Found scuttling around in my docbushwell at gmail inbox:
Needless to say, I was slightly disturbed when greeted with those images. My learned correspondent wrote the accompanying letter:
My research has confirmed existence of several genera of the wolf spider Pardosa (Araneae, Lycosidae), such as the rabid wolf spider Rabidosa (Araneae, Lycosidae) and the oriental wolf spider Passiena (Lycosidae, Pardosinae). However, I have found no evidence of the FUCKING WOLF SPIDER! genus documented in Science Blogs. Ahem. Isn't science supposed to be about facts?
Nevertheless, despite your unsupported claim, I've decided that FUCKING WOLF SPIDER! would be an excellent name for a band...probably a really bad, thrash metal hair band. Look for our upcoming CD release, "In Your Fucking Tent" featuring the soon-to-be-hit, head-banging ballad "While You Sleep."
Coincidentally (or not), I had just read Arachnid Serendipity courtesy of The Indigestible, a noteworthy compendium of borborygmi to be found in the Refuge's "Skepticism and General Agitation" blog roll. Warren's description (augmented with pictures - close-up pictures) of his encounter with an Arizona brown spider had me writhing in my chair brushing away phantom legs and probing pedipalps.
Pardon me while I turn into a gibbering, quivering lump of phobic protoplasm.
The link to the original posting is broken (a spurious " on the end?). The original FUCKING WOLF SPIDER is:
Now for my own spider story. Spiders don't bother me, but the scare the whatevers off a good friend of mine. One day yonks ago she and I were setting out for a working lunch; she was driving. We had, for some reason, just been talking about her fear of spiders.

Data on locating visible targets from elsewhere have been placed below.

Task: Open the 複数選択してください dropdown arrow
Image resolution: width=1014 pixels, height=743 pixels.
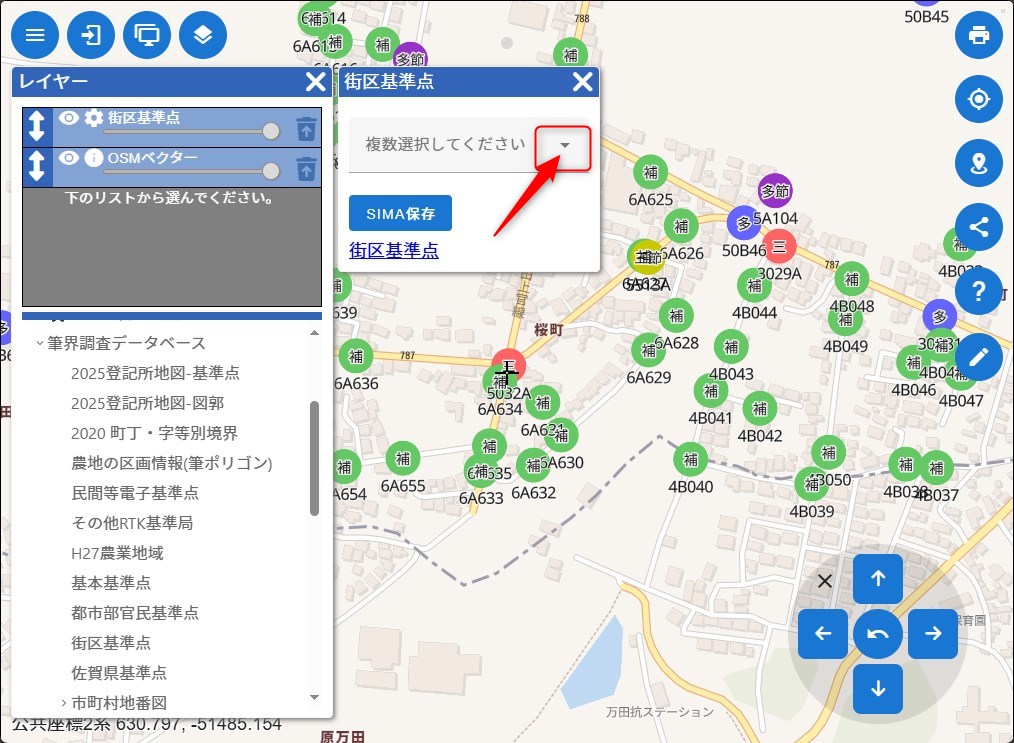Action: [564, 146]
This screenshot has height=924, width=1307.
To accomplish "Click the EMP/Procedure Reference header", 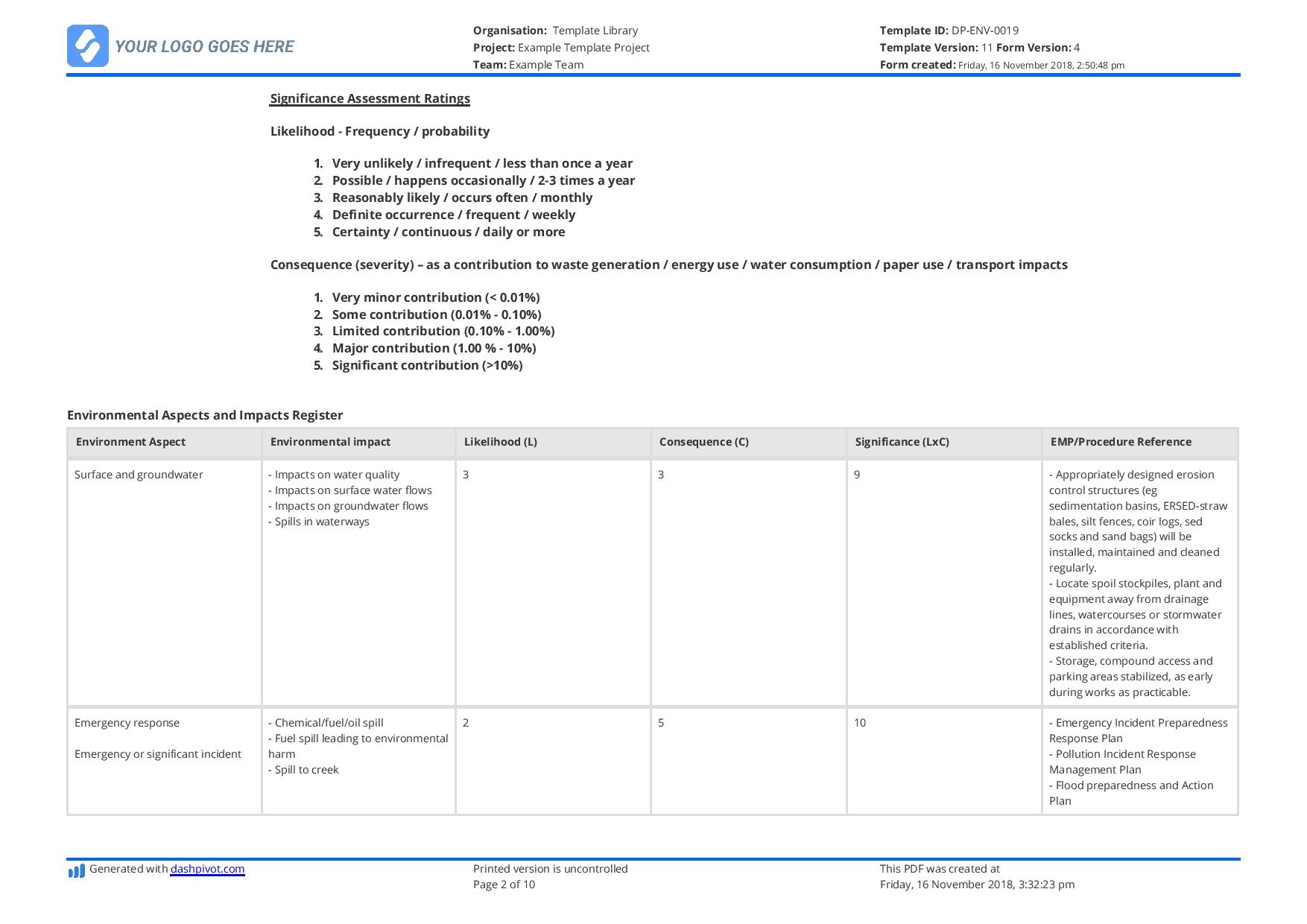I will [1120, 441].

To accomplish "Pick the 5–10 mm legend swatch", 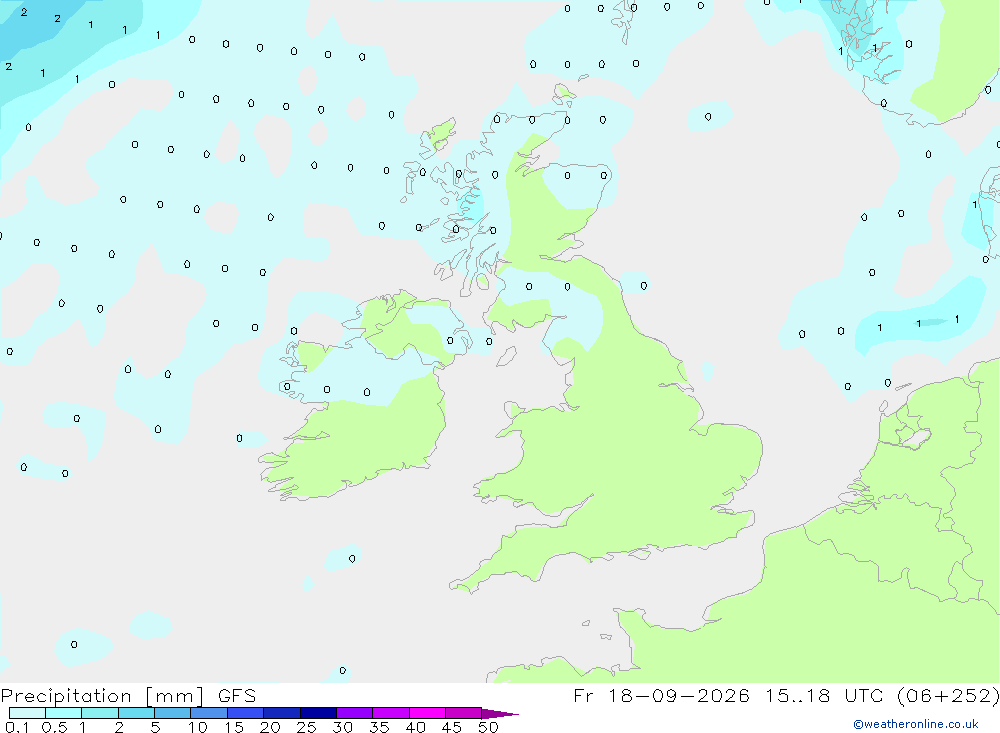I will pos(173,713).

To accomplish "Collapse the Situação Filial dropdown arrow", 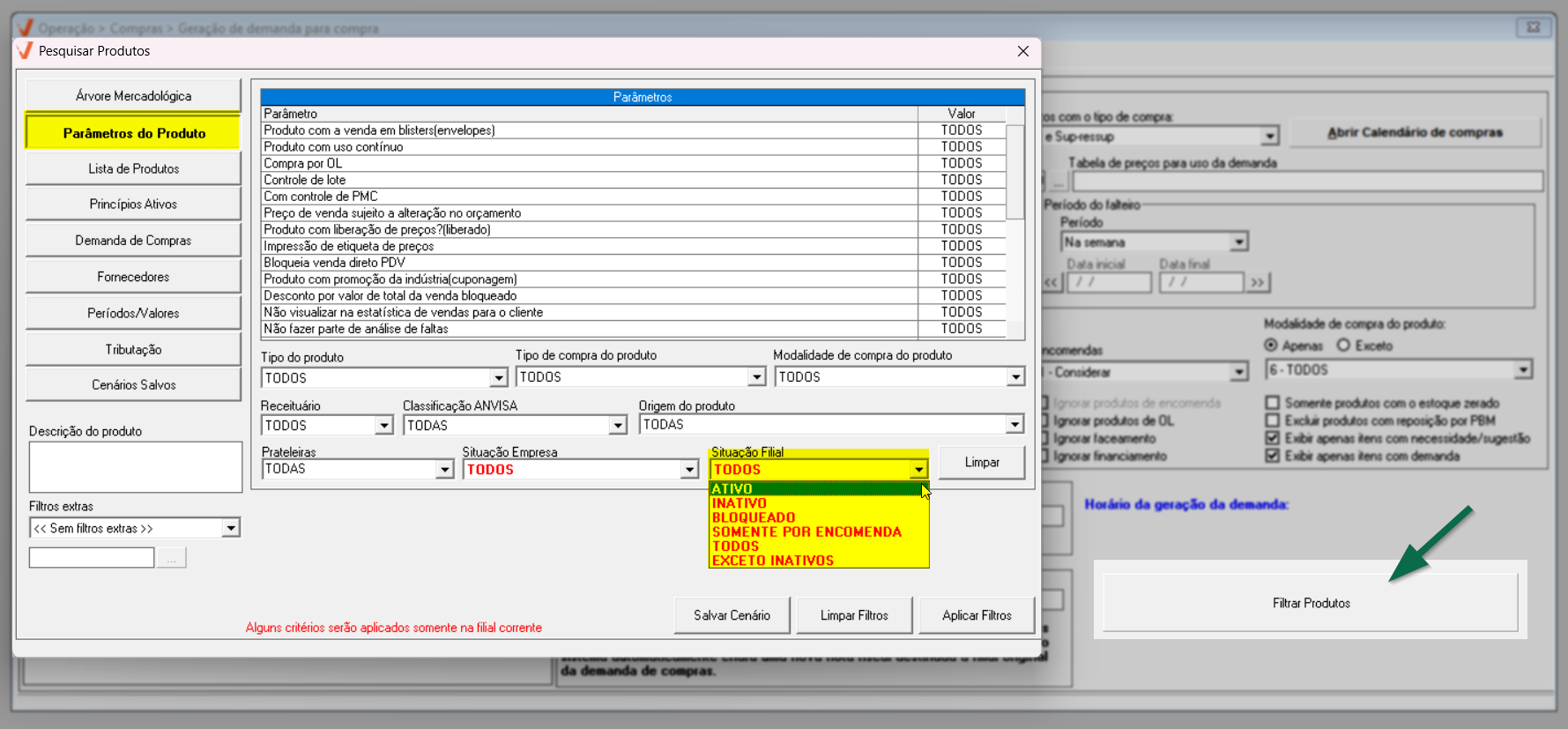I will 918,470.
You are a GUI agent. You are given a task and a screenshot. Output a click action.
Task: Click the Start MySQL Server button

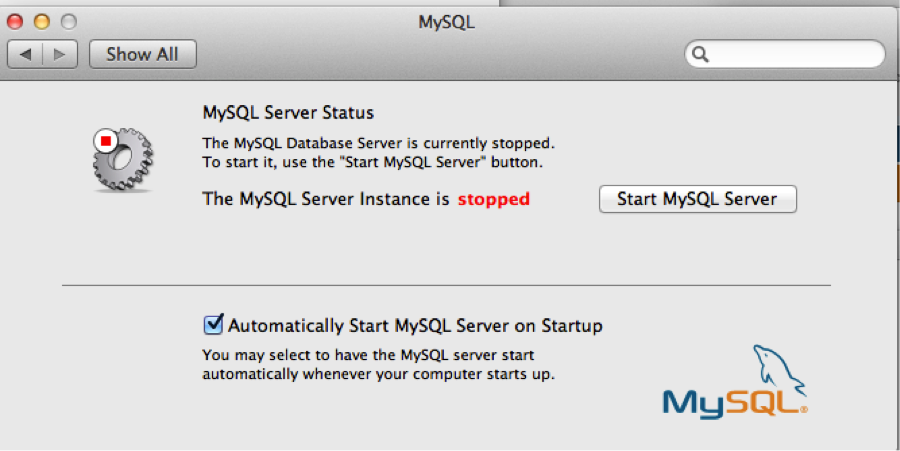(697, 199)
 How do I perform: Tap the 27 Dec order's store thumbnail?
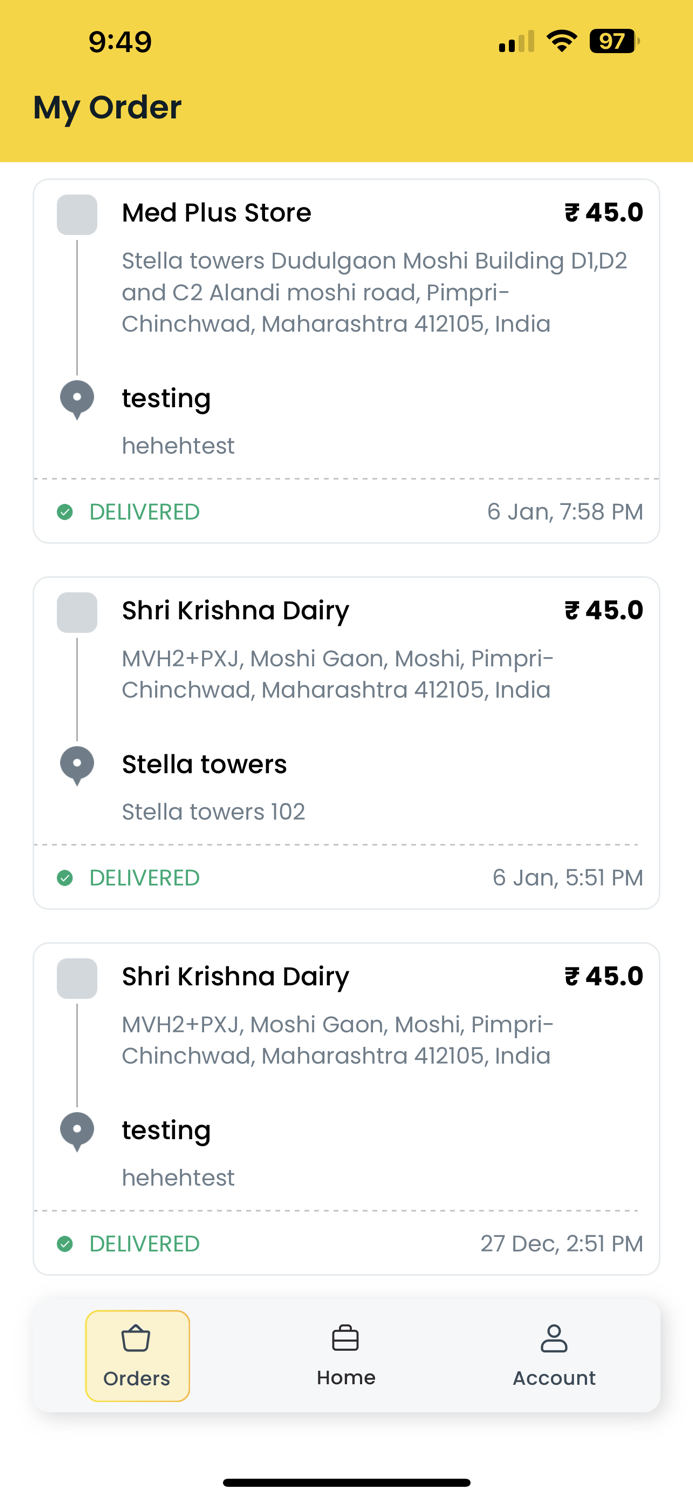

Not a hundred metres from where we set out, a spider descends on thread of silk from the driver's sunshade. The driver, my friend, starts freaking out as the spider descends past her face. She does have the presence of mind of keep the car under control (she's also a pilot and normally quite rational; I assume both traits helped?).
I just lean over and put my notebook under the spider (not my hand since I didn't know what type of spider it was) and let the spider land. I pinched off the silk thread and took a close look at the spider. It wasn't one of the local nasties, so I just tossed it out the open window.
"Well, that one wasn't dangerous. If it was, I would have returned it to you."
Nonetheless, I did get a free lunch for my heroic rescue.
Ever since, whenever we arrange to visit, I warn her about the "mammoth-sized meat-eating spiders" or whatever my diseased brain thinks up at the moment ...
I've been living around brown spiders of roughly that appearance all my life. I don't like them crawling on me (not because I got bit by a brown spider - but because I've been bit by other spiders), but other than that I don't mind them. They do hunt insects.
Er, I should clarify - I meant brown wolf spiders like the picture above, not Arizona brown spiders described in the link.
One night I woke up with what looked like a rapidly spreading mole on the inside of my forearm. I thought I had developed an overnight case of malignant melanoma and spent the rest of the night pacing in a panic as I agonized over the future of my soon-to-be orphaned infant daughter. The next morning I rushed in to see the doctor as soon as his office opened. He couldn't suppress a smile, but at least he didn't laugh outright. Whilst sleeping, I had been bitten by a spider, and the spreading black 'mole' was necrotizing tissue. (Oddly enough, though, it is my daughter who has arachnophobia, and she has never been bitten.)
blf - great anecdote! Thanks for slapping it up here on the hallowed scat-encrusted walls of the Refuge. Also, thanks for pointing out the broken link. I fixed it (missing a ").
llewelly - I'm certain the heebie jeebies I experience at the sight of a member of the Lycosidae stems from being bitten by one as a child. Otherwise, I find spiders to be pretty interesting and useful critters. Even though I wouldn't want one crawling on me, I nonetheless like the orb weavers and look forward to seeing them in the late summer and early autumn.
Elf Eye - In a word, "Yikes!" I have to admit to morbid scientific fascination concerning the necrotic effects of brown recluse spider venom. The condition has a specific term: loxoscelism; keep that one under your hat for a lively Scrabble game. The venom contains metallo- and serine proteases that chew up the cellular matrix. Yummy.
Elf Eye: My first reaction to your doctor's amusement is what the frack? Necrotizing toxins aren't funny in the least, and can -- in addition to costing you a lot of flesh -- debilitate, cripple or even kill you. A metastatizing tumor is no more a matter for laughter than a bite from a hobo, brown or widow spider.
Our local answer to the wolf spider (of which we have a couple varieties) is the entirely-venomless solifuge*, which is probably hands-down one of the creepiest looking arthropods in the history of the phylum.
* They're found all over the planet and have a single clear line of descent that's about 300 MY deep. In other words they evolved initially before the continents broke up enough to separate their ranges, and don't appear to have substantially changed since then in general body plan or behavior, though the variation they show today is simply amazing.
These are the same creatures as the mythical "camel spider".